One of my visitors wrote to ask me, "what happens after the year for which I paid to own the domain name? Who would I be paying in order to have the right to keep the domain for a second year or more? If my site is successful, am I likely to find the registrar demanding an inflated price for me to keep that name?" This article attempts to clarify the issues pertaining to registering or "buying" a domain name.
It's an Annual Fee
The fee you pay the domain name registrar is an annual fee. In other words, you "own" the domain only as long as you keep paying the yearly fee for it. In this sense, the "ownership" of the name is not like the ownership of a physical object (eg, a car) that you buy, where once you pay for it you own it permanently. Instead, it's more like a rental fee where, as long as you pay the "rent", you can continue to point that domain name to your website.
The good news is that nowadays, because of heavy competition, domain name fees are very low. At the time I write this, prices at most registrars hover around $10 to $15 per annum. Actual prices vary from registrar to registrar, so if you really want an accurate number, please go to the registrar's own site to find out. A list of some well-known registrars can be found on the How to Register a Domain Name page.

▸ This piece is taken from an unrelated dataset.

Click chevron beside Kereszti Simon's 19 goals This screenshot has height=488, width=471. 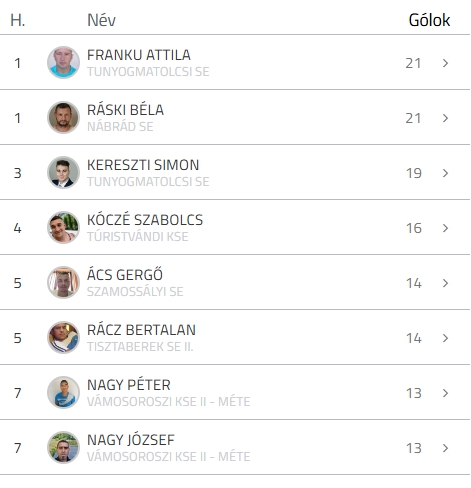445,173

You're Not Stuck with Paying Forever If You Want to Quit
You are under no obligation to keep paying for the domain name. That is, if you decide in the end that you want to close your website, simply don't renew your domain name. Normally, when your domain name is about to expire at the end of its registration period, domain name registrars will send you an email message to remind you that it's time to renew. If you don't want to keep the domain, just ignore the email and don't pay for the next year's fee. Their system will then automatically terminate your domain name at the end of that period, and that's that. When you type that domain into your browser after that date, you will no longer see your website.
Note: if you have originally asked your registrar to automatically renew your domain name, and now don't want it done, you will need to return to your registrar's website to disable the automatic renewal. Otherwise the registrar will go ahead and charge your credit card for the renewal fee when the domain is about to expire (since it won't know that you've decided to quit).
Renewal of a Domain Name: Which Registrar?
Should you decide to keep your domain name, and you did not set it to auto-renew, you will have to return to the same registrar you used before to pay the next year's fee.
This doesn't mean that you're stuck with a single registrar for life. You're free to change registrars if you like. However, don't wait till the last minute to change registrars, or you may run into problems. Transfers take a bit of time to take effect, and often require you to take action on both your new registrar's site as well as your old. I suggest that if you want to transfer your domain, play safe and transfer it long before the expiry date.
(Before you ask, to transfer a domain, just go to the new registrar, pay the usual domain name fee, and initiate the transfer from there. The registrar will provide you with instructions on how to do it. The procedure differs from registrar to registrar, and changes from time to time.)
Will the Registrar Try to Charge Me More When My Site is Successful?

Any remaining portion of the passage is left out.